§ Required task
In the forum thread on e-book prices, can you give the passage from "I can see a" to "(Nov 6, 2008)" again, substituting "excitement" for "buzz"?

§ Document extract
Can anyone come up with a justification for a book that started at 9.99 going up?  Those are the ones that really bother me.  I feel like I am being taken.  There isn't an additional cost that has been added since the book was 9.99.  It seems like they just decided that maybe it was popular and the could capitalize on that.  And often these are books where there are other books from the same author & publisher that are still at 9.99 or less.  That tells me that 9.99 is a profitable price for them but someone is being greedy because they think they can.  Then I don't buy and click the tag to tell them why.  I thing they should know.


----------



## Betsy the Quilter (Oct 27, 2008)

PJS said:


> Can anyone come up with a justification for a book that started at 9.99 going up? Those are the ones that really bother me. I feel like I am being taken. There isn't an additional cost that has been added since the book was 9.99. It seems like they just decided that maybe it was popular and the could capitalize on that. And often these are books where there are other books from the same author & publisher that are still at 9.99 or less. That tells me that 9.99 is a profitable price for them but someone is being greedy because they think they can. Then I don't buy and click the tag to tell them why. I thing they should know.


I can see a new book being offered at a lower price point than deemed profitable. Offer the book at a discount, generate buzz and movement on the best seller lists and make the book more desirable then raise the book to the profit point. Wouldn't be the first time it's been done with a product, not just books. (Not defending the practice, just answering the question.)

Betsy


----------



## Gertie Kindle (Nov 6, 2008)

PJS said:


> Can anyone come up with a justification for a book that started at 9.99 going up? Those are the ones that really bother me. I feel like I am being taken. There isn't an additional cost that has been added since the book was 9.99. It seems like they just decided that maybe it was popular and the could capitalize on that. And often these are books where there are other books from the same author & publisher that are still at 9.99 or less. That tells me that 9.99 is a profitable price for them but someone is being greedy because they think they can. Then I don't buy and click the tag to tell them why. I thing they should know.


At one point, Outlander went down to $1.75. We were starting our first Book Klub with Outlander, and everybody jumped on it. It didn't take long for the price to go up. That may be an indication that a sudden rise in popularity of a book may cause an increase in price.


----------



## Kind (Jan 28, 2009)

gertiekindle said:


> At one point, Outlander went down to $1.75. We were starting our first Book Klub with Outlander, and everybody jumped on it. It didn't take long for the price to go up. That may be an indication that a sudden rise in popularity of a book may cause an increase in price.


Supply and Demand!! oh wait though... with the E-version, there should be unlimited supply?


----------



## Betsy the Quilter (Oct 27, 2008)

I think it's greed and demand now....or at least just demand....

Betsy


----------



## robin.goodfellow (Nov 17, 2008)

> I agree w/busy, I'm not boycotting but I am being prudent with my purchases.


being....prudent...with....her purchases.  rofl, clearly you are not frequenting the accessories forum, gwen. I admire the concept, although I have had no luck with the practice.


----------



## PJ (Feb 25, 2009)

§ Recorded information

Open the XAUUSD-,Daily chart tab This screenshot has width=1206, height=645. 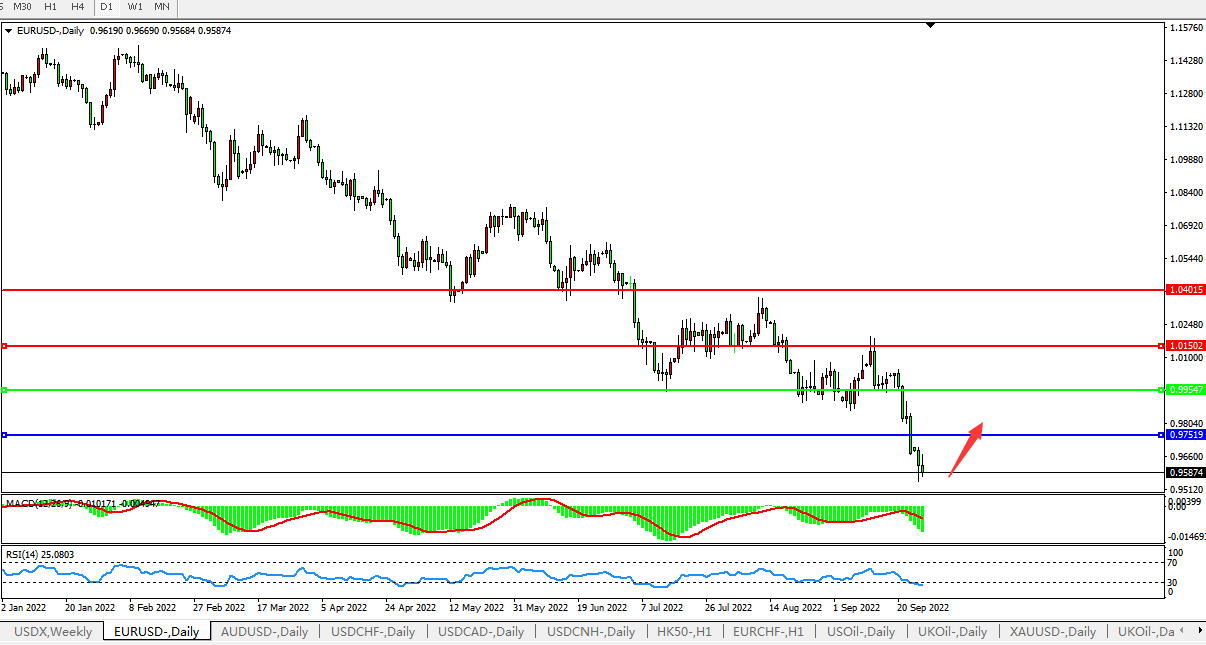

§ Response to the task
I can see a new book being offered at a lower price point than deemed profitable. Offer the book at a discount, generate excitement and movement on the best seller lists and make the book more desirable then raise the book to the profit point. Wouldn't be the first time it's been done with a product, not just books. (Not defending the practice, just answering the question.)

Betsy


----------



## Gertie Kindle (Nov 6, 2008)